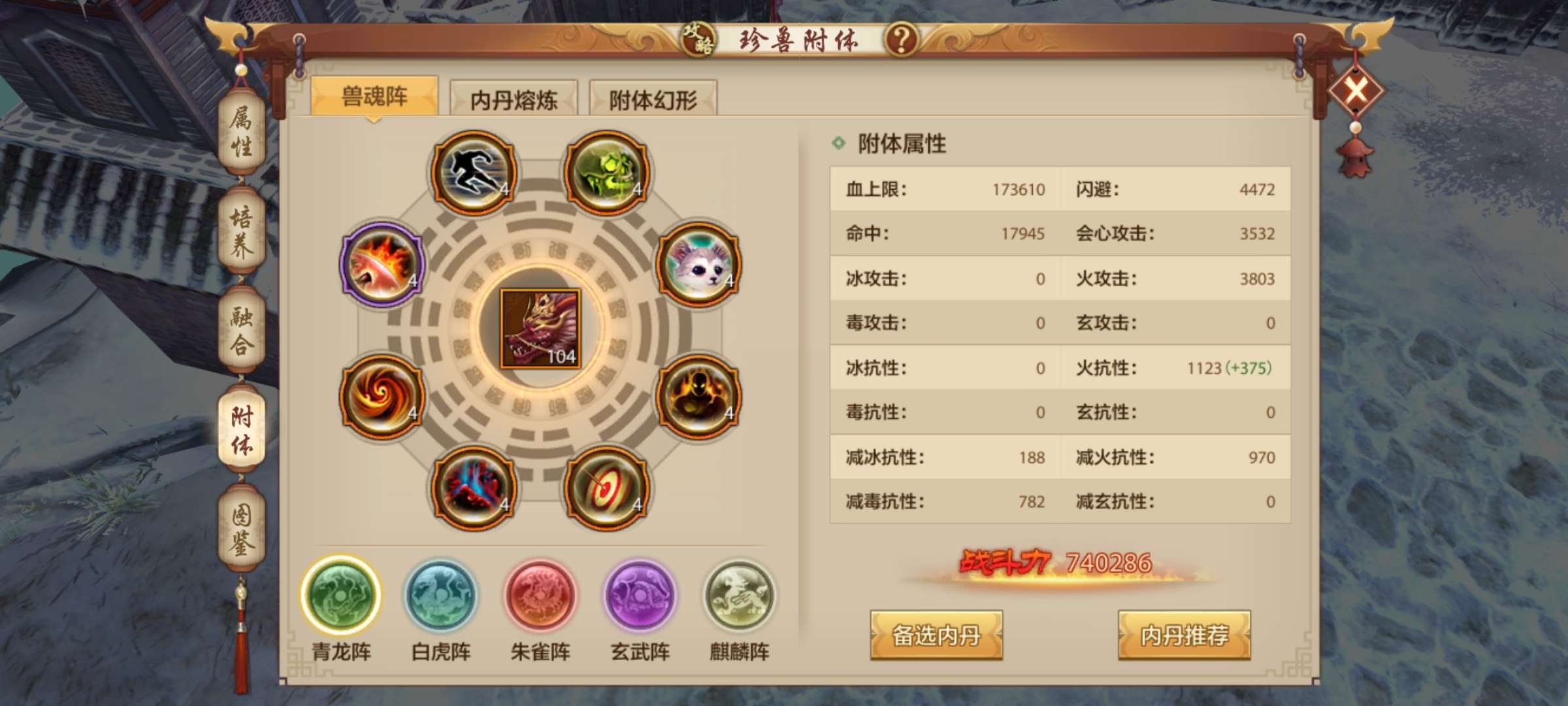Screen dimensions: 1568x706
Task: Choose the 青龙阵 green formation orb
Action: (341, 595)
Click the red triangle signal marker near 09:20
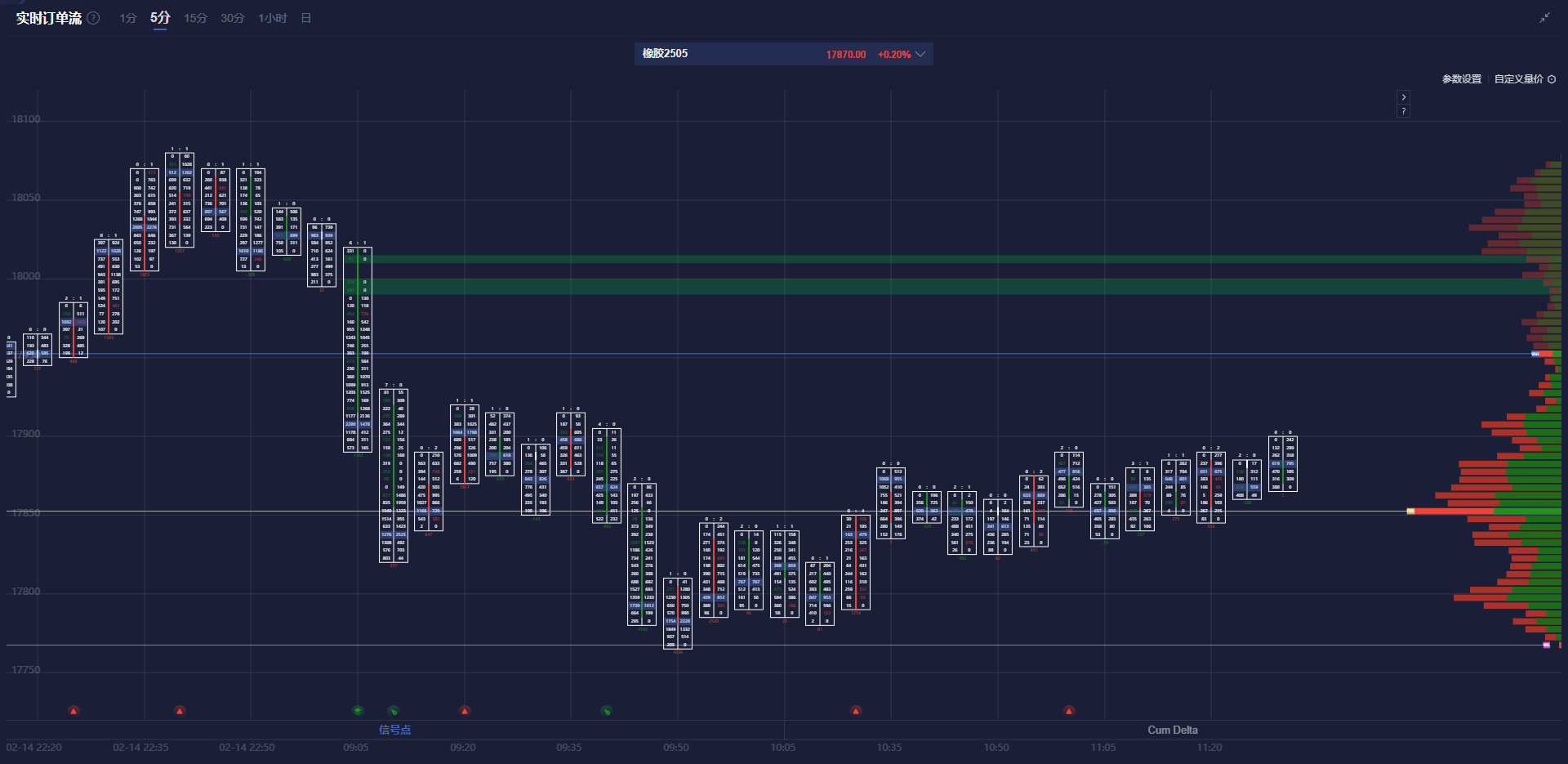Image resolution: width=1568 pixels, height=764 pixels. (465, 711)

+===+

§ **Do this**:
Find each line in the items above that contains the word "near", and copy those lines.

§ **Solution**:
Click the red triangle signal marker near 09:20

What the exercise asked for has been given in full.